Similarly, the US Dollar Index (DXY), which measures the value of the Greenback against a basket of six major currencies, remains steady. Upbeat US Consumer Confidence data released on Tuesday added to the Dollar’s strength, helping the DXY to hold firm near 99.50 ahead of the FOMC minutes due later in the day.
However, demand for traditional safe-haven assets, such as the Swiss Franc, remains underpinned by lingering US fiscal concerns, ongoing global trade uncertainties, and the unresolved geopolitical crisis between Russia and Ukraine.
Adding to the cautious mood, Swiss National Bank (SNB) Chairman Martin Schlegel cited subdued inflation, a strong Swiss Franc, and increasing market volatility as growing risks to price stability while speaking at an event in Basel. This reinforces the central bank’s readiness to take further action on it.
Schlegel noted that “even negative inflation figures cannot be ruled out in the coming months,” but added that this would not necessarily prompt a policy response. “The SNB does not necessarily have to react to this. Our focus is not on the current rate of inflation, but rather on price stability over the medium term,” he said.
Swiss inflation eased to 0.0% in April, touching the lower bound of the SNB’s official 0–2% target range and reinforcing expectations of further monetary easing. Markets widely anticipate the central bank will deliver another interest rate cut at its June 19 policy meeting, which would bring the benchmark rate down to zero.
According to Reuters, market pricing currently reflects a 75% probability of a 25 basis point (bps) cut to 0.00%. There is also a 25% chance that the SNB could move more aggressively with a 50 bps cut, pushing rates back into negative territory at -0.25%.
Switzerland is the ninth-largest economy measured by nominal Gross Domestic Product (GDP) in the European continent. Measured by GDP per capita – a broad measure of average living standards –, the country ranks among the highest in the world, meaning that it is one the richest countries globally. Switzerland tends to be in the top spots in global rankings about living standards, development indexes, competitiveness or innovation.
Switzerland is an open, free-market economy mainly based on the services sector. The Swiss economy has a strong export sector, and the neighboring European Union (EU) is its main trading partner. Switzerland is a leading exporter of watches and clocks, and hosts leading firms in the food, chemicals and pharmaceutical industries. The country is considered to be an international tax haven, with significantly low corporate and income tax rates compared with its European neighbors.
As a high-income country, the growth rate of the Swiss economy has diminished over the last decades. Still, its political and economic stability, its high education levels, top-tier firms in several industries and its tax-haven status have made it a preferred destination for foreign investment. This has generally benefited the Swiss Franc (CHF), which has historically kept relatively strong against its main currency peers. Generally, a good performance of the Swiss economy – based on high growth, low unemployment and stable prices – tends to appreciate CHF. Conversely, if economic data points to weakening momentum, CHF is likely to depreciate.

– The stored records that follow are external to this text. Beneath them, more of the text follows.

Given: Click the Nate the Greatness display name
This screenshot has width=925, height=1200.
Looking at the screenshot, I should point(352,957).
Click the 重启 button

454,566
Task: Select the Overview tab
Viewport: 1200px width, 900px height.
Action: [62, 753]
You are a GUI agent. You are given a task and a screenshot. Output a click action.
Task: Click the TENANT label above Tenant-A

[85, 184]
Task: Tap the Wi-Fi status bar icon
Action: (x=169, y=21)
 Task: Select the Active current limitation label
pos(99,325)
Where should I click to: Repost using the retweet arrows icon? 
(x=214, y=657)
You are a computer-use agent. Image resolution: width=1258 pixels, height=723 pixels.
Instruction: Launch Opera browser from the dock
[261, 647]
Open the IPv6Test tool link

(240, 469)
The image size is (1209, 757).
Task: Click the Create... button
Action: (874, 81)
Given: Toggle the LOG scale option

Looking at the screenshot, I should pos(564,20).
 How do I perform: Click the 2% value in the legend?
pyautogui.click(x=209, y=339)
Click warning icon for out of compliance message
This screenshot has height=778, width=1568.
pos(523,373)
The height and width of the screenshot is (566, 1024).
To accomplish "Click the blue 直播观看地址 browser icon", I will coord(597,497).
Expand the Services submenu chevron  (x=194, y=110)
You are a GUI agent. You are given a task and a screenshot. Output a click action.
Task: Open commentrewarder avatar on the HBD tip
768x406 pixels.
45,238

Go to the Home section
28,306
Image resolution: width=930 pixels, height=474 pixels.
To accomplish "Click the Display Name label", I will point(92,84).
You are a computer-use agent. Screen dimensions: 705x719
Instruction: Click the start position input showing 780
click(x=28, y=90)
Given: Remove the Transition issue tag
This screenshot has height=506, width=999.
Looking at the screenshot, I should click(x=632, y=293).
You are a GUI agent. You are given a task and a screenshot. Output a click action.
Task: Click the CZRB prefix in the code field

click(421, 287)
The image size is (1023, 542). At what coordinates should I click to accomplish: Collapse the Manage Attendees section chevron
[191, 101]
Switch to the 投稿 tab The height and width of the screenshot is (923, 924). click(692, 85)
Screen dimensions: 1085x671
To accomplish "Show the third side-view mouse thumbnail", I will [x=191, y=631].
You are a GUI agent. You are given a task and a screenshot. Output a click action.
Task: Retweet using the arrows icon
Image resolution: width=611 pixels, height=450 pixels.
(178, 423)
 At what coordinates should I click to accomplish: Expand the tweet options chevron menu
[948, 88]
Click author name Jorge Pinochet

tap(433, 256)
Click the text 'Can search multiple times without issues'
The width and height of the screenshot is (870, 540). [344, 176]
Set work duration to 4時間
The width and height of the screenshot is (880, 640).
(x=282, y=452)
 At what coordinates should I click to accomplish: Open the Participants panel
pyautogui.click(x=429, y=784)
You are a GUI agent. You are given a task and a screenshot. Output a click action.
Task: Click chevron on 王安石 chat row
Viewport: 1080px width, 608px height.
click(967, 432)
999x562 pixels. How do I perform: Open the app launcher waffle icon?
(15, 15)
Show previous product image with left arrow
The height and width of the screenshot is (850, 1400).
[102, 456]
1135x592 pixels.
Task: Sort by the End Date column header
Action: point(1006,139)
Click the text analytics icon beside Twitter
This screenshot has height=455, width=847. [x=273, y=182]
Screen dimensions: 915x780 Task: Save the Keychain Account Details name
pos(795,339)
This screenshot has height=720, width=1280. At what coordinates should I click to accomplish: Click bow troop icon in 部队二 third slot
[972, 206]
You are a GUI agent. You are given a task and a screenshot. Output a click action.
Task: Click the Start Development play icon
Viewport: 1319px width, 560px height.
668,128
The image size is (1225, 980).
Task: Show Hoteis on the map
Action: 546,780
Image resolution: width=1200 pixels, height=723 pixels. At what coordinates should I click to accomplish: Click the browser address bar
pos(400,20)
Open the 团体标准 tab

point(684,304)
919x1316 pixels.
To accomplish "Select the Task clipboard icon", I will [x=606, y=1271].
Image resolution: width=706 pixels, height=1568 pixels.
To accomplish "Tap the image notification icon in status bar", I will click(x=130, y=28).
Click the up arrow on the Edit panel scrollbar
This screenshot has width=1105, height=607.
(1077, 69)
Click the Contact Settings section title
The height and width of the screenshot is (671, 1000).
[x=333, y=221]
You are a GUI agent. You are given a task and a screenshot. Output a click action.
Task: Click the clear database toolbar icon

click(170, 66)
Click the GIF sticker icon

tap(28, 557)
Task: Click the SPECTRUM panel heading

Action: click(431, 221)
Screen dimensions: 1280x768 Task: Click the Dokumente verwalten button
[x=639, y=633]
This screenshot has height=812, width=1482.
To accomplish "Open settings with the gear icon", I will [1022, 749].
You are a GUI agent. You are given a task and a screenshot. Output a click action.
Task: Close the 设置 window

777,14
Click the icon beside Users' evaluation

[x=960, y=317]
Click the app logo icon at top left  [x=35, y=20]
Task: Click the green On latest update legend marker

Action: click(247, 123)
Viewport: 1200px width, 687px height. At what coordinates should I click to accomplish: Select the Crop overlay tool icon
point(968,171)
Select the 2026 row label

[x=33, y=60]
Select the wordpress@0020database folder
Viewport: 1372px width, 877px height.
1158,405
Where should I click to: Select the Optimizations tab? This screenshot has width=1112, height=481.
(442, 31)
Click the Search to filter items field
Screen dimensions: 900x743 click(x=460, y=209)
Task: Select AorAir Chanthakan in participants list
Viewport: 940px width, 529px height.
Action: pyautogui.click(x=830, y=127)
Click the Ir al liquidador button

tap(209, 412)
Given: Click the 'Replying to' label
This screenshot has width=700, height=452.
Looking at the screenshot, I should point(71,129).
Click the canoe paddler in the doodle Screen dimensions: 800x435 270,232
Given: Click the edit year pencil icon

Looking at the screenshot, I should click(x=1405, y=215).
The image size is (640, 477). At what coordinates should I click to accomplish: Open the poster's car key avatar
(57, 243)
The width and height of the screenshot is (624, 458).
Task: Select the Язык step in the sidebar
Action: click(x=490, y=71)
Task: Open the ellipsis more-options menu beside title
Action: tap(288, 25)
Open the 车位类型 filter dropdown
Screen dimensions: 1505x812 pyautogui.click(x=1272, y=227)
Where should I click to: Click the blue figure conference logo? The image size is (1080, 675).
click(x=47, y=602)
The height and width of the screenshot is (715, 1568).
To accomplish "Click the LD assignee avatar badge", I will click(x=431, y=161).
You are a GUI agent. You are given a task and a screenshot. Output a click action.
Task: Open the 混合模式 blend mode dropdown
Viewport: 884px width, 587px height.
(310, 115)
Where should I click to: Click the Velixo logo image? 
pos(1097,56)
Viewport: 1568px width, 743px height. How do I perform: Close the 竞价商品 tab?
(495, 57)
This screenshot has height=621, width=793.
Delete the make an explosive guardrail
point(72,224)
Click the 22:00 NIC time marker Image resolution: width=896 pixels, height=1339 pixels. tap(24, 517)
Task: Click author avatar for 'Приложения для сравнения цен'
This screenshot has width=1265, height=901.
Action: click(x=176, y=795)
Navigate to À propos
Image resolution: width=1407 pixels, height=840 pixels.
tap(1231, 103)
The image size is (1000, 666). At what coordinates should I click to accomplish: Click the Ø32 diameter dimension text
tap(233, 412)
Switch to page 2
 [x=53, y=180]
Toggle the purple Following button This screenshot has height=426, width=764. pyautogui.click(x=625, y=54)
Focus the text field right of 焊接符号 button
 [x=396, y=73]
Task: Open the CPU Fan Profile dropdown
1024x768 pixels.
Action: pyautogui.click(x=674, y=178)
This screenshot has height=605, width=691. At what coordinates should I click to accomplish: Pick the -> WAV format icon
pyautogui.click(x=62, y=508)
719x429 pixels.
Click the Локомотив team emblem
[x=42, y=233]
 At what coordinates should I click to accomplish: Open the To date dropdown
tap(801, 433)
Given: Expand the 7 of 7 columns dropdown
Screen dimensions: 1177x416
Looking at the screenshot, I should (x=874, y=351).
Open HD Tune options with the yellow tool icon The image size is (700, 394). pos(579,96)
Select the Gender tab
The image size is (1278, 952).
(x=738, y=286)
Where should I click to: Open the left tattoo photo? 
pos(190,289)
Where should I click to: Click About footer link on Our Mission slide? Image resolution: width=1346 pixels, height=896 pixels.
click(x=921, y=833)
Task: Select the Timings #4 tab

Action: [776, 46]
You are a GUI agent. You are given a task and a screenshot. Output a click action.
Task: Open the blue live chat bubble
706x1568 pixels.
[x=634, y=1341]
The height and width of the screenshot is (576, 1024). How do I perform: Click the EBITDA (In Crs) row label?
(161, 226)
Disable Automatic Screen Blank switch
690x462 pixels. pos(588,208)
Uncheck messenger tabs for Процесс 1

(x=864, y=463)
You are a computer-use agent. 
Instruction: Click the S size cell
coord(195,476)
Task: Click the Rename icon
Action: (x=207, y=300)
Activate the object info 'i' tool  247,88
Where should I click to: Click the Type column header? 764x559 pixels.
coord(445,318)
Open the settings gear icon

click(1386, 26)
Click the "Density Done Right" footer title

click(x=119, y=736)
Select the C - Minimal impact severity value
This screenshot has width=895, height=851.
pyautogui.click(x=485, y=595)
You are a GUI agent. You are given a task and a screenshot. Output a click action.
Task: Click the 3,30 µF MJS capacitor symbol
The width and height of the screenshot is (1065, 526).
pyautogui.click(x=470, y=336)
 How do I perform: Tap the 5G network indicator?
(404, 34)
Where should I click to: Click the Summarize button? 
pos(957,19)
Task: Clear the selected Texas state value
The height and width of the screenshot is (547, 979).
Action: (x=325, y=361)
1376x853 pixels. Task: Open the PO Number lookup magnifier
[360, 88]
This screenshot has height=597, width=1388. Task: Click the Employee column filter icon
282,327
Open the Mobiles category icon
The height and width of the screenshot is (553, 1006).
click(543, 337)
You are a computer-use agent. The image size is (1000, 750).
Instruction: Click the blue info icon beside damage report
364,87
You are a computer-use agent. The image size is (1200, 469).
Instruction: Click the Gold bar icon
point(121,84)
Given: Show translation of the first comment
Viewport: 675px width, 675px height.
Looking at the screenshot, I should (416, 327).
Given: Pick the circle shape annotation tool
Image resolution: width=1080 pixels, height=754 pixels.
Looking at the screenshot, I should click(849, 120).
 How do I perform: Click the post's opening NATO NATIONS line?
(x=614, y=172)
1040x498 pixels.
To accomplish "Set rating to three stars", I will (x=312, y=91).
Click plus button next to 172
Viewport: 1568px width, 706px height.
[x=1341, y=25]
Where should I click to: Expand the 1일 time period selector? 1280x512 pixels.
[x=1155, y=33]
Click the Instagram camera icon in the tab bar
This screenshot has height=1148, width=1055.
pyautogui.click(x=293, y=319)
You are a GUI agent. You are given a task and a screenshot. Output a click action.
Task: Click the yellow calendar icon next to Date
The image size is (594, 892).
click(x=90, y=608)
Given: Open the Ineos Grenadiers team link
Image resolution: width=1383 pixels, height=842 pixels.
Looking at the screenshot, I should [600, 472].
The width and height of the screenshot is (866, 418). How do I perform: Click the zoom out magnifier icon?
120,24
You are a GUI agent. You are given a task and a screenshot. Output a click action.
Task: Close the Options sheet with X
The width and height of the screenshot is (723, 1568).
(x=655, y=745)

Switzerland isn’t a commodity exporter, so in general commodity prices aren’t a key driver of the Swiss Franc (CHF). However, there is a slight correlation with both Gold and Oil prices. With Gold, CHF’s status as a safe-haven and the fact that the currency used to be backed by the precious metal means that both assets tend to move in the same direction. With Oil, a paper released by the Swiss National Bank (SNB) suggests that the rise in Oil prices could negatively influence CHF valuation, as Switzerland is a net importer of fuel.